> [WHAT YOU WILL DO] Give again, exactly as written, each line of the material below starting at the line that contains "Task: Select the 8 января 2026 date" and ending at the line that contains "Task: Click the search magnifier". Both ends count, and no other line does.

> [DATASET RECORDS]
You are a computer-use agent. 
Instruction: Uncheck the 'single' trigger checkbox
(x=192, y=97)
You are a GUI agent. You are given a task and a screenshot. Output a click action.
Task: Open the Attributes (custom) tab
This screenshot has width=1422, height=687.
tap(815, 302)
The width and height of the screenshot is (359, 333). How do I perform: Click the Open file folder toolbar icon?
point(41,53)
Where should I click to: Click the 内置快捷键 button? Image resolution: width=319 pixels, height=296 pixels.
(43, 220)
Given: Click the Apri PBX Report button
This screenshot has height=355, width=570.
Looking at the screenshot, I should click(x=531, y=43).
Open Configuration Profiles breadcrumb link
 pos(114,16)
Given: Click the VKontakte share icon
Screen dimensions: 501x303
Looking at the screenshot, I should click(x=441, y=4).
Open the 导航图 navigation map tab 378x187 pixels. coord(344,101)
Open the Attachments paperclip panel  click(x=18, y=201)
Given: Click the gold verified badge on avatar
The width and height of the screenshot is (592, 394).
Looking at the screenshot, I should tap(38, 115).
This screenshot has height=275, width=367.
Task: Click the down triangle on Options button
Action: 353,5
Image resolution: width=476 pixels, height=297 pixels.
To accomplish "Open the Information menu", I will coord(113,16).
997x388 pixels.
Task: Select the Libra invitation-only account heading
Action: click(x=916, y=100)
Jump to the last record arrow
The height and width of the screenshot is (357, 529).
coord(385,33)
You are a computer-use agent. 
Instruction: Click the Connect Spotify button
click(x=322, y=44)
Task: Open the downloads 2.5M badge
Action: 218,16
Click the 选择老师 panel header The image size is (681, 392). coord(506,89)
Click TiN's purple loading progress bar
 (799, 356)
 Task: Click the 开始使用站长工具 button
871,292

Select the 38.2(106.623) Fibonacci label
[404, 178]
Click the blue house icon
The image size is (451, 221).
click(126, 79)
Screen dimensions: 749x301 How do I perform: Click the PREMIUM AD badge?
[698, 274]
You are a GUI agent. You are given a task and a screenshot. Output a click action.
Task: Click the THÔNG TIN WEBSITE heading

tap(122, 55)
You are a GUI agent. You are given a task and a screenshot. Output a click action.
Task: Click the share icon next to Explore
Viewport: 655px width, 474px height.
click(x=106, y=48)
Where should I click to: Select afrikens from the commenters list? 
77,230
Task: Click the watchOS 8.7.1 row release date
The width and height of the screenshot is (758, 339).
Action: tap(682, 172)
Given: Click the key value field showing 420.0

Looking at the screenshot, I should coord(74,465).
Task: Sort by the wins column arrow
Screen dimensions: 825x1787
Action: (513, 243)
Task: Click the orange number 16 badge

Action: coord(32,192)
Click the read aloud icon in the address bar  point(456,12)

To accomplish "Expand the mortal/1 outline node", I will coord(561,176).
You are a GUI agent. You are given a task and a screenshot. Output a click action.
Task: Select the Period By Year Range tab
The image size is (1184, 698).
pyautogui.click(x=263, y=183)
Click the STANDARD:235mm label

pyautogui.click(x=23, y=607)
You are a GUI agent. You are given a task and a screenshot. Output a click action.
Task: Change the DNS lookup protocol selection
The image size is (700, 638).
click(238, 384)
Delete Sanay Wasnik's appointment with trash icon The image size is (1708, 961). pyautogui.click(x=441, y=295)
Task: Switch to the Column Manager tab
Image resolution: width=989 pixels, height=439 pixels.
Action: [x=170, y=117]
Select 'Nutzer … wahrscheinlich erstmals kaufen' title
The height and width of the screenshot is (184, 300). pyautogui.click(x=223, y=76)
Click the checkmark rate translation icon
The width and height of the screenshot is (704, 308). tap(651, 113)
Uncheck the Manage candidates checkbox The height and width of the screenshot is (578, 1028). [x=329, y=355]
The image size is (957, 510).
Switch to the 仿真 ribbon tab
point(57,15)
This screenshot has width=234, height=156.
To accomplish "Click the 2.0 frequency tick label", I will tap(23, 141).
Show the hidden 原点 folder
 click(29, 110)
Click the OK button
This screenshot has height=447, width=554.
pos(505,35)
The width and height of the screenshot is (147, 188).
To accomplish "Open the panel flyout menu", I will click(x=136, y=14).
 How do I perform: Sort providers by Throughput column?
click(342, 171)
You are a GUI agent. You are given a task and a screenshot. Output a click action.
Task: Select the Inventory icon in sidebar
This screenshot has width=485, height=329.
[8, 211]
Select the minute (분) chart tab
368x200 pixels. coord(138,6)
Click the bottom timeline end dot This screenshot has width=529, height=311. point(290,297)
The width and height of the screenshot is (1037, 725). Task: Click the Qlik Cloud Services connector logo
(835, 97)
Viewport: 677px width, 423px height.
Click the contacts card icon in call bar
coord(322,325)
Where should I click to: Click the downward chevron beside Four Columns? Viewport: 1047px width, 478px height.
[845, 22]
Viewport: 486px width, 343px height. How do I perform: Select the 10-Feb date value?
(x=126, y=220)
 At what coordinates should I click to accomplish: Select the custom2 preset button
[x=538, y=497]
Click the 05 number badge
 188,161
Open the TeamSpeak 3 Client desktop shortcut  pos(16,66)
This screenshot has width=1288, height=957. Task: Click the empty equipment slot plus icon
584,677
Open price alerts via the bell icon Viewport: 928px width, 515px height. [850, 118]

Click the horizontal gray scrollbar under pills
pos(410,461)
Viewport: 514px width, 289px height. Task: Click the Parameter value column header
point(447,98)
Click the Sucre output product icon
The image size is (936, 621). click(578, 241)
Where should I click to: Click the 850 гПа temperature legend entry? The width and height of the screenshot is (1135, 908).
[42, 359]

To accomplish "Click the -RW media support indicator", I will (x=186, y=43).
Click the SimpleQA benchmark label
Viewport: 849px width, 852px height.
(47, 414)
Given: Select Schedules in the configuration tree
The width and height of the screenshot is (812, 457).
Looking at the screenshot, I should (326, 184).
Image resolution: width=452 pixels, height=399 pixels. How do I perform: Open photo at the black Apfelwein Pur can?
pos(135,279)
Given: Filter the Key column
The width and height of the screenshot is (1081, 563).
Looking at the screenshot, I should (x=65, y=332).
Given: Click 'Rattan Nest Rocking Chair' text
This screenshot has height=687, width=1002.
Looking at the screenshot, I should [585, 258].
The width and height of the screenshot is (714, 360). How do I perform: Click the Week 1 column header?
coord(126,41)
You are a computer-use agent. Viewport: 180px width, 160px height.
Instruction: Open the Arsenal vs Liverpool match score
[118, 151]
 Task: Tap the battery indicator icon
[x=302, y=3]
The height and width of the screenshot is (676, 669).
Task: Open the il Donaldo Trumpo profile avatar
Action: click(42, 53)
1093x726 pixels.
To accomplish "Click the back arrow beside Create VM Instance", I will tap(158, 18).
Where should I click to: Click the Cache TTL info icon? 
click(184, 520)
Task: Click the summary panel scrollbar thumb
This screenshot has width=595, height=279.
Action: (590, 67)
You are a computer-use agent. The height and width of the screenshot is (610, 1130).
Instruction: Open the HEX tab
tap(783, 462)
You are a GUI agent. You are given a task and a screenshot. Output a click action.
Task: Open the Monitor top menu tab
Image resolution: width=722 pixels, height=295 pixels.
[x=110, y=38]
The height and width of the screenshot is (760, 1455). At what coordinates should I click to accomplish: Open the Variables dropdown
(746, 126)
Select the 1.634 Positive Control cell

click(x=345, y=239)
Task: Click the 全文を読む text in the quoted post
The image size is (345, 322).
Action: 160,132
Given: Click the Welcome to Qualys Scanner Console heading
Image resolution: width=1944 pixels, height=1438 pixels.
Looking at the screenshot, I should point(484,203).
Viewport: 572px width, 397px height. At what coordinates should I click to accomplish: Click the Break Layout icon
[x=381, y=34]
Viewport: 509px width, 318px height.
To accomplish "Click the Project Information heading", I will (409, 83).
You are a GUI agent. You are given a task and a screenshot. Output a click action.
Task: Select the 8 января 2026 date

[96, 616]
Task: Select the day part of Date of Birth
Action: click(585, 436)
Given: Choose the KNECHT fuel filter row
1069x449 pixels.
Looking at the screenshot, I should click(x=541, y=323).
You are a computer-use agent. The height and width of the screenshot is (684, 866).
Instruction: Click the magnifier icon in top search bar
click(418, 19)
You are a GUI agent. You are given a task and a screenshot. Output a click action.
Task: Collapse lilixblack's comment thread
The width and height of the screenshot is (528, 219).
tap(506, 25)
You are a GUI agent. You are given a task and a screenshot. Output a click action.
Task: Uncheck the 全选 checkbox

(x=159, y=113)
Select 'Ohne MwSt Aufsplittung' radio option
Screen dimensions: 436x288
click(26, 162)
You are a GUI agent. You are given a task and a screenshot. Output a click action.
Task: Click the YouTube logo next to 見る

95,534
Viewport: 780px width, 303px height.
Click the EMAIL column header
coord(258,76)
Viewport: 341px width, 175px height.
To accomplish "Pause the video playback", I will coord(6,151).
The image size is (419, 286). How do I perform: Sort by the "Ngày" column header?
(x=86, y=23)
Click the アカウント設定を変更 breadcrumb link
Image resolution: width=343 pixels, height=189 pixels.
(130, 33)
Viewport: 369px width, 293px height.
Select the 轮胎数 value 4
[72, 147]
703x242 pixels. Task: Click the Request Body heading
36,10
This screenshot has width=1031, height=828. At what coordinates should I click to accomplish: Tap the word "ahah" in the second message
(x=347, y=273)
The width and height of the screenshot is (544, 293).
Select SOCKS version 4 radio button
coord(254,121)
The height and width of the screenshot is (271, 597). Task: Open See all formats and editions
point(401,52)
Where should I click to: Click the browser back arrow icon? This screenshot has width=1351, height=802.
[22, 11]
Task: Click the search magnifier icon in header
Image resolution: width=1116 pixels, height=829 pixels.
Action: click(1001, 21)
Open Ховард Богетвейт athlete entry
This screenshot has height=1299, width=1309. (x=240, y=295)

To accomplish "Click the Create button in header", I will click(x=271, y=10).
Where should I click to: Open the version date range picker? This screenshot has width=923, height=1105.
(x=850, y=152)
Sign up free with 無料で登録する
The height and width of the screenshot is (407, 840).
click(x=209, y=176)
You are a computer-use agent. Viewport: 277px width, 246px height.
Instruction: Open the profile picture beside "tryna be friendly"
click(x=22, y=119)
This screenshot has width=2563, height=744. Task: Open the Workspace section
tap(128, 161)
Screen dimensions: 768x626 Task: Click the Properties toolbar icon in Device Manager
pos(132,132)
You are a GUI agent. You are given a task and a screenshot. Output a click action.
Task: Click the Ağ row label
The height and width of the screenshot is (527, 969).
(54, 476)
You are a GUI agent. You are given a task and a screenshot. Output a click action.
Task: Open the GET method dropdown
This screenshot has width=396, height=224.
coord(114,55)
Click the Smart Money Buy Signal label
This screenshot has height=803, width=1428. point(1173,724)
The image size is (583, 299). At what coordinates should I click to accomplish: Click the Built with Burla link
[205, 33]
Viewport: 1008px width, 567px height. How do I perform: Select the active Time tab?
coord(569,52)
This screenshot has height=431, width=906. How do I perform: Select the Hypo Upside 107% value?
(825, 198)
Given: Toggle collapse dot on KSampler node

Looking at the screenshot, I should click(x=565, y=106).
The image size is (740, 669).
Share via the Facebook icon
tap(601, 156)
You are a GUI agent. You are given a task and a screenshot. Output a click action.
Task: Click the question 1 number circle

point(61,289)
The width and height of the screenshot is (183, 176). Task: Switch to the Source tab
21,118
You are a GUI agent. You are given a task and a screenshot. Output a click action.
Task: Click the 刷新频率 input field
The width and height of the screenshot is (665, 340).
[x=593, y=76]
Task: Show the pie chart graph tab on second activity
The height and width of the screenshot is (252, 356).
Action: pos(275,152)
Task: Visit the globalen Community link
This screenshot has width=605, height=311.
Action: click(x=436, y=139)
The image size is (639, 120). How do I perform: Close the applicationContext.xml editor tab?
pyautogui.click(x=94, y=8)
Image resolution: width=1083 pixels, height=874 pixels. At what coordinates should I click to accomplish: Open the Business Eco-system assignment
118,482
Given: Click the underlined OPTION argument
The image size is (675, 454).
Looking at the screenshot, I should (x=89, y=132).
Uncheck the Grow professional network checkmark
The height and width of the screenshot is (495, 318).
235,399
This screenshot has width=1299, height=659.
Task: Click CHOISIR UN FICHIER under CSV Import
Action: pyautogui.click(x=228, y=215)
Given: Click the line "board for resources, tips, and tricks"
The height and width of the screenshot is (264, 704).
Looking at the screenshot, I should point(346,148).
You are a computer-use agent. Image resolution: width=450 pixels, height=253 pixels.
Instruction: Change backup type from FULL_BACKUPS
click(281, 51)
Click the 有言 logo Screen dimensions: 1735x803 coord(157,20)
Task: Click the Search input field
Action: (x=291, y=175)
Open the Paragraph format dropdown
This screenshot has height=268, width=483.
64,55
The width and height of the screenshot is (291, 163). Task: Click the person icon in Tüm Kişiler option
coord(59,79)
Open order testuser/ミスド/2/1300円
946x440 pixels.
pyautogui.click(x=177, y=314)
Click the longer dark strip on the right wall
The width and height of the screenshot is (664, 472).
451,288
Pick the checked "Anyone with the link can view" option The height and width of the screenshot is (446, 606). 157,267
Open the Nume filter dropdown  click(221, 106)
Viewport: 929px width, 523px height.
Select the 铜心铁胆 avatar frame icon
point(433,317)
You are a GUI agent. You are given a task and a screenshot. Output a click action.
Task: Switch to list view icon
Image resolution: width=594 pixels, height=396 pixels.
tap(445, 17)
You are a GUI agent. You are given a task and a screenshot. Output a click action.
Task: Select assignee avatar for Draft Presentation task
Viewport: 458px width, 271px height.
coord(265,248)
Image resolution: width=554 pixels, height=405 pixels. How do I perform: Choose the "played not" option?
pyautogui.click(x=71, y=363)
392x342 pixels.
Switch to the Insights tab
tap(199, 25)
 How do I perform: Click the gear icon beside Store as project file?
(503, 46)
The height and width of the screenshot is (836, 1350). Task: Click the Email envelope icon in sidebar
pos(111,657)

> [RESPONSE]
Task: Select the 8 января 2026 date

[96, 616]
Task: Select the day part of Date of Birth
Action: click(585, 436)
Given: Choose the KNECHT fuel filter row
1069x449 pixels.
Looking at the screenshot, I should click(x=541, y=323).
You are a computer-use agent. The height and width of the screenshot is (684, 866).
Instruction: Click the magnifier icon in top search bar
click(418, 19)
You are a GUI agent. You are given a task and a screenshot. Output a click action.
Task: Collapse lilixblack's comment thread
The width and height of the screenshot is (528, 219).
tap(506, 25)
You are a GUI agent. You are given a task and a screenshot. Output a click action.
Task: Uncheck the 全选 checkbox

(x=159, y=113)
Select 'Ohne MwSt Aufsplittung' radio option
Screen dimensions: 436x288
click(26, 162)
You are a GUI agent. You are given a task and a screenshot. Output a click action.
Task: Click the YouTube logo next to 見る

95,534
Viewport: 780px width, 303px height.
Click the EMAIL column header
coord(258,76)
Viewport: 341px width, 175px height.
To accomplish "Pause the video playback", I will coord(6,151).
The image size is (419, 286). How do I perform: Sort by the "Ngày" column header?
(x=86, y=23)
Click the アカウント設定を変更 breadcrumb link
Image resolution: width=343 pixels, height=189 pixels.
(130, 33)
Viewport: 369px width, 293px height.
Select the 轮胎数 value 4
[72, 147]
703x242 pixels. Task: Click the Request Body heading
36,10
This screenshot has width=1031, height=828. At what coordinates should I click to accomplish: Tap the word "ahah" in the second message
(x=347, y=273)
The width and height of the screenshot is (544, 293).
Select SOCKS version 4 radio button
coord(254,121)
The height and width of the screenshot is (271, 597). Task: Open See all formats and editions
point(401,52)
Where should I click to: Click the browser back arrow icon? This screenshot has width=1351, height=802.
[22, 11]
Task: Click the search magnifier icon in header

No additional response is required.